Source document:

──────────────────────────────

[Python-checkins] bpo-45509: Check gzip headers for corrupted fields (GH-29028)

serhiy-storchaka Wed, 13 May 2026 03:21:29 -0700

https://github.com/python/cpython/commit/dd94457893a1dd2c99c2405e197f54a7692cbe09
commit: dd94457893a1dd2c99c2405e197f54a7692cbe09
branch: main
author: Ruben Vorderman <[email protected]>
committer: serhiy-storchaka <[email protected]>
date: 2026-05-13T10:20:33Z
summary:


bpo-45509: Check gzip headers for corrupted fields (GH-29028)

Check the header checksum it the HCRC field is present.

files:
A Misc/NEWS.d/next/Library/2021-10-18-13-46-55.bpo-45509.Upwb60.rst
M Lib/gzip.py
M Lib/test/test_gzip.py

diff --git a/Lib/gzip.py b/Lib/gzip.py
index 971063aa24f871..a89ebf806c8572 100644
--- a/Lib/gzip.py
+++ b/Lib/gzip.py
@@ -484,40 +484,63 @@ def _read_exact(fp, n):
     return data
 
 
+def _read_until_null(fp, append_to):
+    '''Read until the first encountered null byte in fp.
+       Append to given byte array object'''
+    while True:
+        s = fp.read(1)

──────────────────────────────

Data segment:
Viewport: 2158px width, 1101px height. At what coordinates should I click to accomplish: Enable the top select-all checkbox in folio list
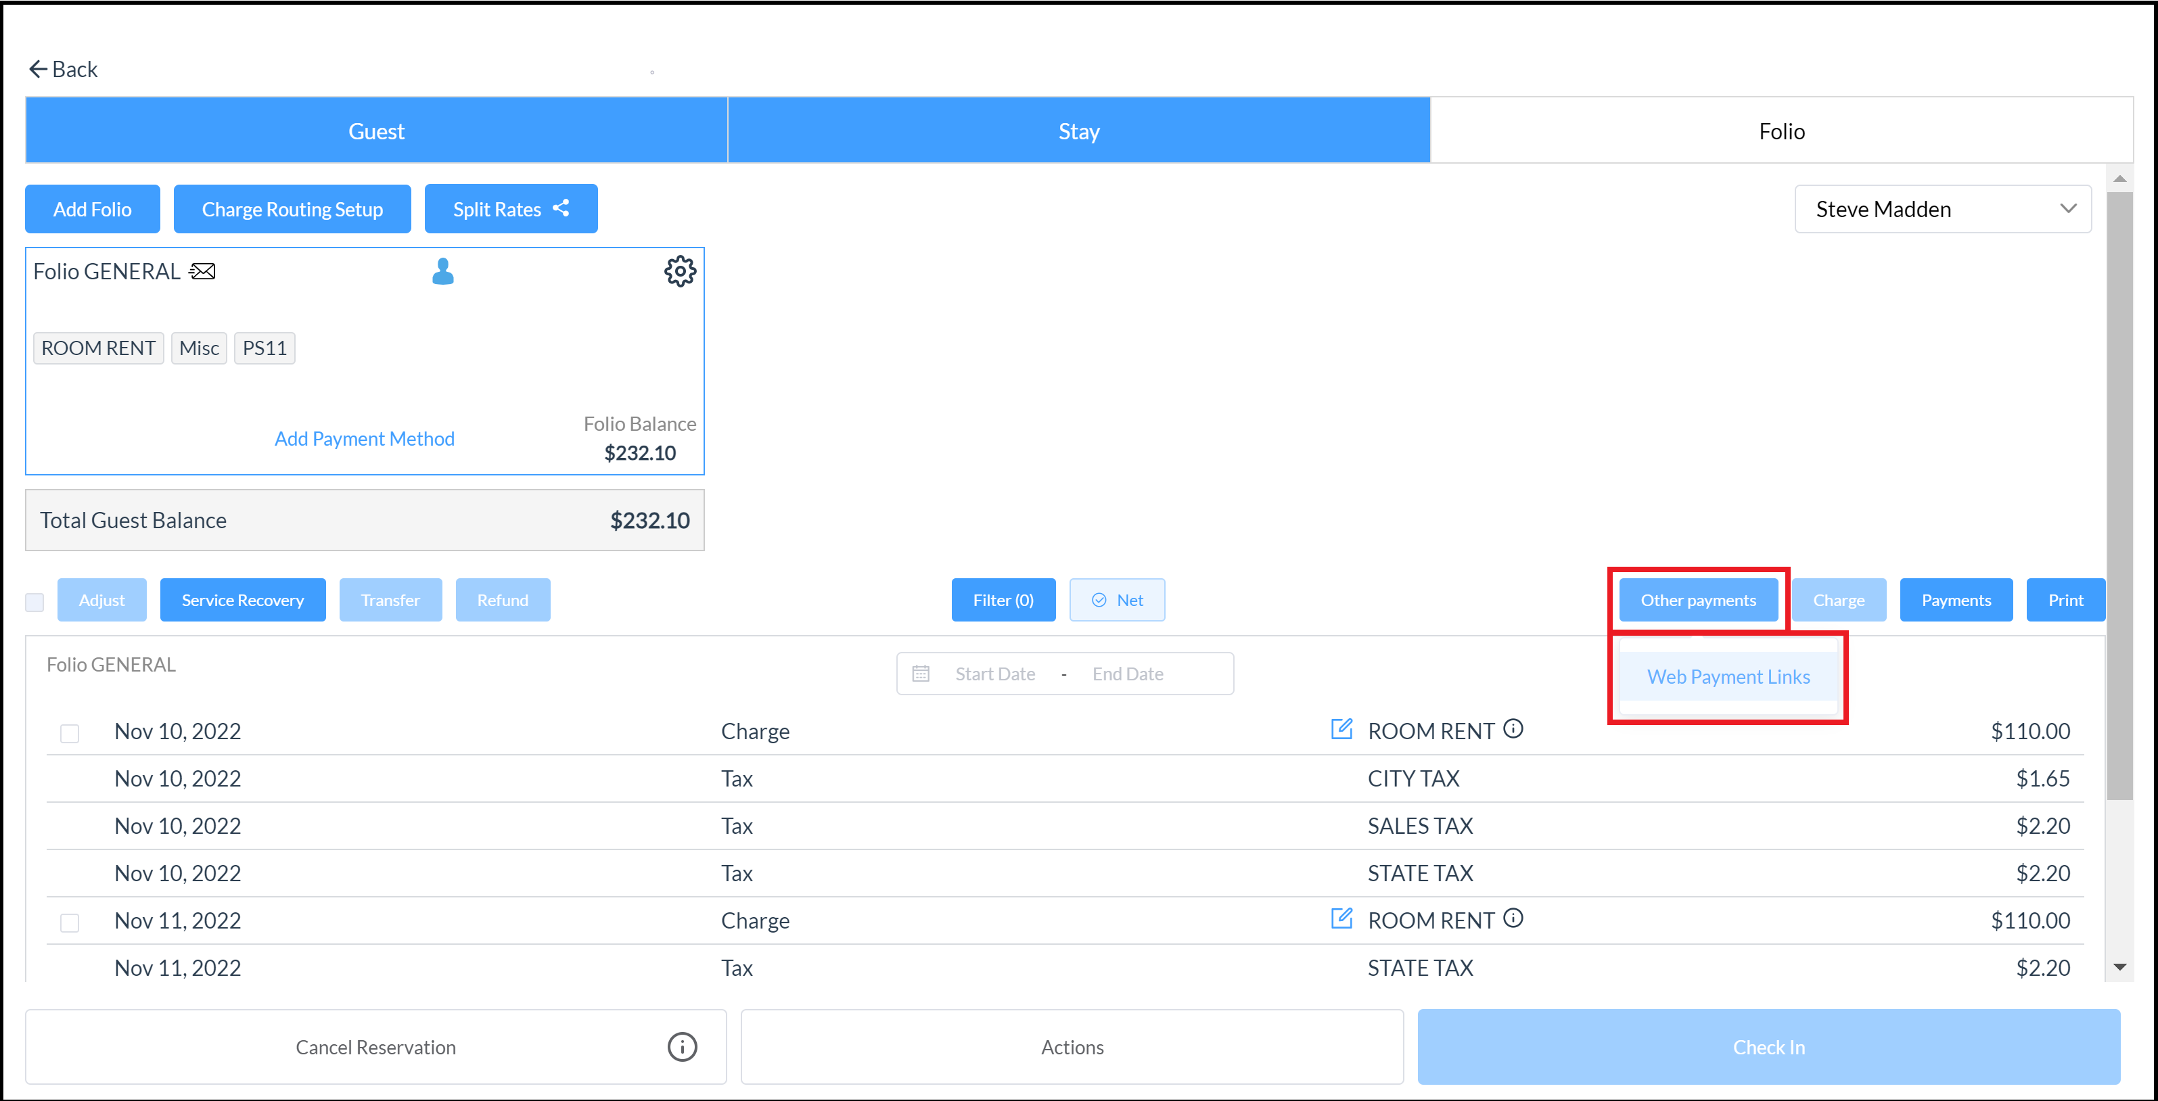pos(35,601)
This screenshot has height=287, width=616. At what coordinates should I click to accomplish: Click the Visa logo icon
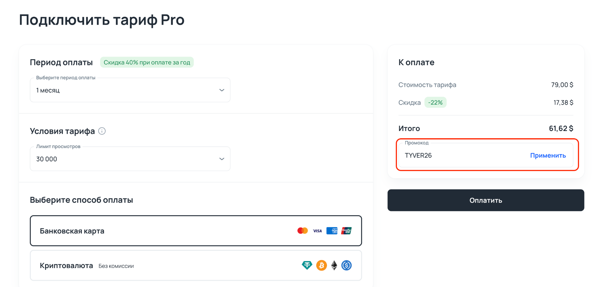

──────────────────────────────

Directions:
1 - According to the gzip commit page, what is the change meant to catch, and when is the header checksum checked? Answer in one to three sentences.
2 - On the gzip commit page, which branch was the commit made to?
3 - For each statement, say whether the gzip commit page supports it, and quote the deciding words: (a) The commit modifies Lib/test/test_gzip.py. (b) The author and the committer are the same person. (c) The new function _read_until_null reads up to the first null byte.
The listing is separate from the gzip commit page and is not used in what follows.

Full answers:
1 - The change checks gzip headers for corrupted fields. The header checksum is checked when the HCRC field is present.

2 - The main branch.

3 -
(a) Yes: "M Lib/test/test_gzip.py"
(b) No: "author: Ruben Vorderman" and "committer: serhiy-storchaka"
(c) Yes: "Read until the first encountered null byte in fp."